What I want is, to check whether there are still white pixels coming or not after a 1-2 seconds. If there are no white pixels coming it means that the vehicle has passed and the next vehicle is gonna come, in this way the counter must be incremented.
One method that came to my mind is to count the frames of the video and store it in a variable called No_of_frames. Then using that variable I think I can estimate the time passed. If the value of the variable No_of_frames is greater then lets say 20, it means that nearly 1 second has passed, if my videos frame rate is 25-30 fps.
I am using Qt Creator with windows 7 and OpenCV 2.3.1
My code is something like:
for(int i=0; i<matFrame.rows; i++)
{
for(int j=0;j<matFrame.cols;j++)
if (matFrame.at<uchar>(i,j)>100)//values of pixels greater than 100
//will be considered as white.
{
whitePixels++;
}
if ()// here I want to use time. The 'if' statement must be like:
//if (total_no._of_whitepixels>100 && no_white_pixel_came_after 2secs)
//which means that a vehicle has just passed so increment the counter.
{
counter++;
}
}
Any other idea for counting the vehicles, better than mine, will be most welcomed. Thanks in advance.
For background segmentation I am using the following algorithm but it is very slow, I don't know why. The whole code is as follows:
// opencv2/video/background_segm.hpp OPENCV header file must be included.

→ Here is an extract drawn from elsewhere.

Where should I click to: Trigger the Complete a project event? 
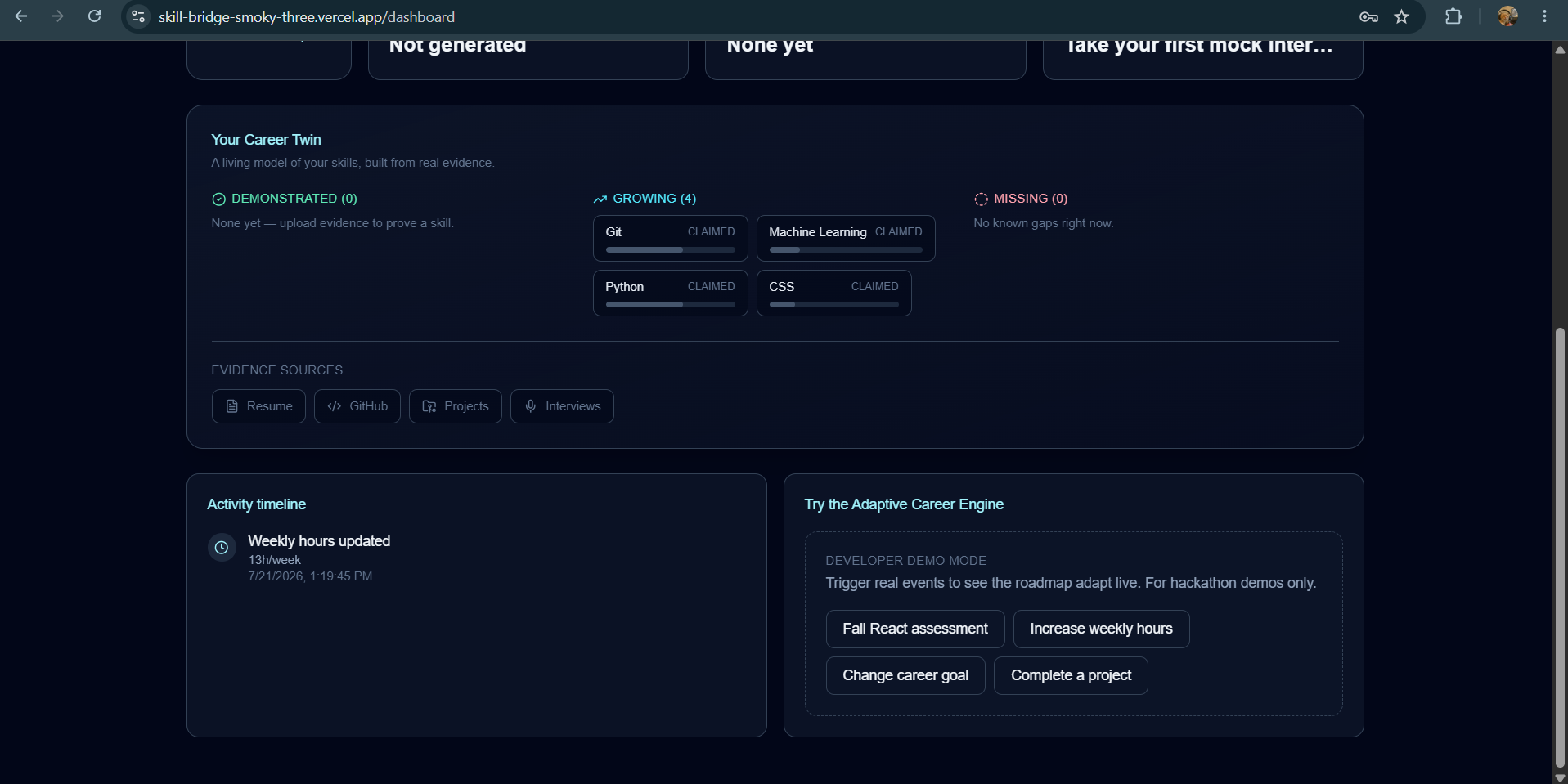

IplImage* tmp_frame = NULL;
CvCapture* cap = NULL;
bool update_bg_model = true;
Mat element = getStructuringElement( 0, Size( 2,2 ),Point() );
Mat eroded_frame;
Mat before_erode;
if( argc > 2 )
cap = cvCaptureFromCAM(0);
else
// cap = cvCreateFileCapture( "C:\\4.avi" );
cap = cvCreateFileCapture( "C:\\traffic2.mp4" );
if( !cap )
{
printf("can not open camera or video file\n");
return -1;
}
tmp_frame = cvQueryFrame(cap);
if(!tmp_frame)
{
printf("can not read data from the video source\n");
return -1;
}
cvNamedWindow("BackGround", 1);
cvNamedWindow("ForeGround", 1);
CvBGStatModel* bg_model = 0;
for( int fr = 1;tmp_frame; tmp_frame = cvQueryFrame(cap), fr++ )
{
if(!bg_model)
{
//create BG model
bg_model = cvCreateGaussianBGModel( tmp_frame );
// bg_model = cvCreateFGDStatModel( temp );
continue;
}
double t = (double)cvGetTickCount();
cvUpdateBGStatModel( tmp_frame, bg_model, update_bg_model ? -1 : 0 );
t = (double)cvGetTickCount() - t;
printf( "%d. %.1f\n", fr, t/(cvGetTickFrequency()*1000.) );
before_erode= bg_model->foreground;
cv::erode((Mat)bg_model->background, (Mat)bg_model->foreground, element );
//eroded_frame=bg_model->foreground;
//frame=(IplImage *)erode_frame.data;
cvShowImage("BackGround", bg_model->background);
cvShowImage("ForeGround", bg_model->foreground);
// cvShowImage("ForeGround", bg_model->foreground);
char k = cvWaitKey(5);
if( k == 27 ) break;
if( k == ' ' )
{
update_bg_model = !update_bg_model;
if(update_bg_model)
printf("Background update is on\n");
else
printf("Background update is off\n");
}
}
cvReleaseBGStatModel( &bg_model );
cvReleaseCapture(&cap);
return 0;
A great deal of research has been done on vehicle tracking and counting. The approach you describe appears to be quite fragile, and is unlikely to be robust or accurate. The main issue is using a count of pixels above a certain threshold, without regard for their spatial connectivity or temporal relation.
Frame differencing can be useful for separating a moving object from its background, provided the object of interest is the only (or largest) moving object.
What you really need is to first identify the object of interest, segment it from the background, and track it over time using an adaptive filter (such as a Kalman filter). Have a look at the OpenCV video reference. OpenCV provides background subtraction and object segmentation to do all the required steps.
I suggest you read up on OpenCV - Learning OpenCV is a great read. And also on more general computer vision algorithms and theory - http://homepages.inf.ed.ac.uk/rbf/CVonline/books.htm has a good list.
Normally they just put a small pneumatic pipe across the road (soft pipe semi filled with air). It is attached to a simple counter. Each vehicle passing over the pipe generates two pulses (first front, then rear wheels). The counter records the number of pulses in specified time intervals and divides by 2 to get the approx vehicle count.